Nostalgia isn't what it used to be. We yearn for a time that is past and gone. Perhaps, it never was. If you are confused now, just wait. We ask that you keep up, and just get with the program. As a teacher once scolded me and some friends who were trying to change the course of simulated history, "don't ruin it for all the other kids."
Which brings us to the heart of the matter-dislocation, dislocation, dislocation. Dislocation occurs when a bone slips out of a joint. That is a physical definition. But what of the mental dislocation when time itself is out of joint?
As a young man, I was consumed with Philip K. Dick and his worlds of shifting realities. Just because you're paranoid doesn't mean someone isn't out to get you.
But paranoias were simpler then. The paranoia virus had not yet mutated, into our "modern" variants and conspiracy theories, and alternate realities. Dick's writing, fueled on amphetamines and poverty, presented a world of nebbish characters, who would slowly find out that the world they thought they knew, was not in fact the real world at all. Little by little, the world would start to degrade, the ground would begin to melt, and chaos, as funny as he depicted it, would begin to swallow these characters whole. While his characters were not consciously unreliable narrators, they began to doubt the reality of their own experiences. They began to lose trust in their cognitive ability to discern what was real and what was not.

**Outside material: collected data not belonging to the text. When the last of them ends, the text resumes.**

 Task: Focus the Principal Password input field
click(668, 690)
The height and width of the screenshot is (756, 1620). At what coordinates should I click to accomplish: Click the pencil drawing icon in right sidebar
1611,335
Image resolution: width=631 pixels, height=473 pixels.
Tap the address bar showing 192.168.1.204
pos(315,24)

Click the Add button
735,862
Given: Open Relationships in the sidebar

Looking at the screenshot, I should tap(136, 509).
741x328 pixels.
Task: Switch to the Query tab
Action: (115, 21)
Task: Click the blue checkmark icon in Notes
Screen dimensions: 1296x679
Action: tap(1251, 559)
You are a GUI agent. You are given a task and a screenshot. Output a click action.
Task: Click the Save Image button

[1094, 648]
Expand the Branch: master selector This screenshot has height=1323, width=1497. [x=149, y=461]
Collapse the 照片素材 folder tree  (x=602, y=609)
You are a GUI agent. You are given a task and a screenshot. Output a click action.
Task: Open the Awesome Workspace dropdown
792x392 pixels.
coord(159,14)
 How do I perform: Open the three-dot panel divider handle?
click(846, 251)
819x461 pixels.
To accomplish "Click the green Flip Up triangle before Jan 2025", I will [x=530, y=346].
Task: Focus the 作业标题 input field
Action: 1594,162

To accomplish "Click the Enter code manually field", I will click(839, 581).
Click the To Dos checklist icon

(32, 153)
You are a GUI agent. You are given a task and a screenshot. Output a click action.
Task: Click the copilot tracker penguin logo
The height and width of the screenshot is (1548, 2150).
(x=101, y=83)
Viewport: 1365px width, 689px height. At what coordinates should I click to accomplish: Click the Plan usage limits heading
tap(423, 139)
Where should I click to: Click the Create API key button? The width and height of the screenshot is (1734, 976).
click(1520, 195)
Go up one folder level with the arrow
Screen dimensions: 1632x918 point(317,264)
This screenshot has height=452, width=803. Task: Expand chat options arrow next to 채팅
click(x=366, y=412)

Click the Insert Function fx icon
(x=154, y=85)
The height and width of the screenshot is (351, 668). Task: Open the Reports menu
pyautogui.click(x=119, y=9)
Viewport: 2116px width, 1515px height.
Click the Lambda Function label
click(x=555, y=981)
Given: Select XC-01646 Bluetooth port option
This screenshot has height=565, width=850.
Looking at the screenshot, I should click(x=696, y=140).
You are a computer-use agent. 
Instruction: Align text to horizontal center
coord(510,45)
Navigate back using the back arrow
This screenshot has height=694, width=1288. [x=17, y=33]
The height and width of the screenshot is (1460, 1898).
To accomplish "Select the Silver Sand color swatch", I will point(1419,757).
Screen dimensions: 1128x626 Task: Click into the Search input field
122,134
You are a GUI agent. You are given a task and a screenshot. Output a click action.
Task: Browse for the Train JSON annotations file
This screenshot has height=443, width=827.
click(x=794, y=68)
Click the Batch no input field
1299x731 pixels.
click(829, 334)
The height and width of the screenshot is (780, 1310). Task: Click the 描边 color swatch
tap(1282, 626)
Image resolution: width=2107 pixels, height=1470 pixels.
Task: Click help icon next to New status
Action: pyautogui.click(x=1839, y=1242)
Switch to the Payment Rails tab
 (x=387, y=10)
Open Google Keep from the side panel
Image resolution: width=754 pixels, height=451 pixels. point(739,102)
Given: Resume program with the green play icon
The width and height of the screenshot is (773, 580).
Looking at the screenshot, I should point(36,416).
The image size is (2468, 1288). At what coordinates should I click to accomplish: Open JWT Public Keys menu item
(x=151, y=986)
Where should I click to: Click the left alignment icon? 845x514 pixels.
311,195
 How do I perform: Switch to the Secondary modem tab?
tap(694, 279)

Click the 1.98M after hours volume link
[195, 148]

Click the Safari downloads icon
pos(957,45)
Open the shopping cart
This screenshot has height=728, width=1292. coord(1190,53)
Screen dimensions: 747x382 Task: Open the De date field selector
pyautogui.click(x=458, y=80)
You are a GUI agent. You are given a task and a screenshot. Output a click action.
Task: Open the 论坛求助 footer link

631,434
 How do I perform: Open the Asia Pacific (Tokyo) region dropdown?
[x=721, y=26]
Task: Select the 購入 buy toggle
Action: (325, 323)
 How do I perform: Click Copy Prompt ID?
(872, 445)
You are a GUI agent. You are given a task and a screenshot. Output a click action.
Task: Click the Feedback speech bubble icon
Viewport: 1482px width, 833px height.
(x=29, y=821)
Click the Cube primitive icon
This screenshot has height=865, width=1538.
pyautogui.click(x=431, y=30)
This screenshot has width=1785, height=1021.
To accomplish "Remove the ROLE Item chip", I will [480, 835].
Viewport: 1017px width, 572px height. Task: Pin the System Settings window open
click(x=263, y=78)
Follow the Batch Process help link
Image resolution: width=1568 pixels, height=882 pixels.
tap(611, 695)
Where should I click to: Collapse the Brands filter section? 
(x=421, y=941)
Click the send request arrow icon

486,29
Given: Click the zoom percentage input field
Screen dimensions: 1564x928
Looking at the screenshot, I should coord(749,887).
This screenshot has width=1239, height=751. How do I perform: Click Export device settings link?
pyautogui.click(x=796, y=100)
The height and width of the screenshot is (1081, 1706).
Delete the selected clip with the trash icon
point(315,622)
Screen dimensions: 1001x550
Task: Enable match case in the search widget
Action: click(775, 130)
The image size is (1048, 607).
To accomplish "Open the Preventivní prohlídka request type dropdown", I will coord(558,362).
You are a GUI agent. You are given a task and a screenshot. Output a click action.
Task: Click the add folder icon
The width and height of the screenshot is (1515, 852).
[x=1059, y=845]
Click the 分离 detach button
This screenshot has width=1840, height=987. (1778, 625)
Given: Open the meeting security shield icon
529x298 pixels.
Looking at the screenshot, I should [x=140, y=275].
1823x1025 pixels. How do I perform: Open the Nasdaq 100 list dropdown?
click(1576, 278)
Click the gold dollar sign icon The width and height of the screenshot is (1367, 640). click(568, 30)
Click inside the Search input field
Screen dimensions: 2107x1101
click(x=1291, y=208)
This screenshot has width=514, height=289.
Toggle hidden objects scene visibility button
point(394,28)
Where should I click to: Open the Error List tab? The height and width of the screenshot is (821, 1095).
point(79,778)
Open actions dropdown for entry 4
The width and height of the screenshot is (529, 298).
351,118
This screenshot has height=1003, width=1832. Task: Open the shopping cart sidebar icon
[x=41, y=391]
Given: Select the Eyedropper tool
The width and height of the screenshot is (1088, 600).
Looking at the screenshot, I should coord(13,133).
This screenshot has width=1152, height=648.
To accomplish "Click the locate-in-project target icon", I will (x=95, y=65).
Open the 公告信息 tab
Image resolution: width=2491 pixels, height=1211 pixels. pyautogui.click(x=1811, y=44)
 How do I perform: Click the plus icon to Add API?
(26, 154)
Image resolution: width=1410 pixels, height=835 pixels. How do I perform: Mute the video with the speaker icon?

Or in the words of David Bowie, "Where the fuck did Monday go?"
As we enter year two of the pandemic Covideodrome 19, remember the dangers of early adopting technology. Witness James Woods in the Cronenberg movie Videodrome.
Now that's got to hurt.
Billy Pilgrim has become unstuck in time. We are told that becoming unstuck is analogous to living from moment to moment. Only the moments are not chronological. Logic is thrown out the window with the baby and the bathwater. To the man on the street who looks up, and says in disgust, "More babies, more bathwater."
Come on, a nice hot bath will sort you out. Except after a year of soaking, your skin is so porous, you can barely keep your soft gooey center from filling the tub.
Next week, we get Groundhog Day. Will Punxsutawney Phil, the world's oldest rodent, see his shadow, and there will be seven more years of pandemic? Are there more Punx named Phil than there were Lassies? The Old Farmer's Almanac instructs us in how the groundhog fit into this ancient festival. Historically, a groundhog wasn’t the animal of choice: a bear brought the forecast to the people of France and England, while those in Germany looked to a badger for a sign. Perhaps a honey badger would be a better mascot for 2021.
Speaking of honey badger, doesn't that sound like a comfort food of the week? An unfortunate side effect of all this staying inside is Instagram food photography.
Too many food selfies that look like someone got sick, and now it's boiling.
HONEY BADGER (Wuhan Style) (recipe not available at this time)
Please note: Badger is not easy to find at your local supermarket. There are butchers who specialize in game. And finding a badger, and covering them in honey is a game not to be taken lightly. Personal Protective Equipment is necessary. I dare say, you may want to vaccinate before even attempting it.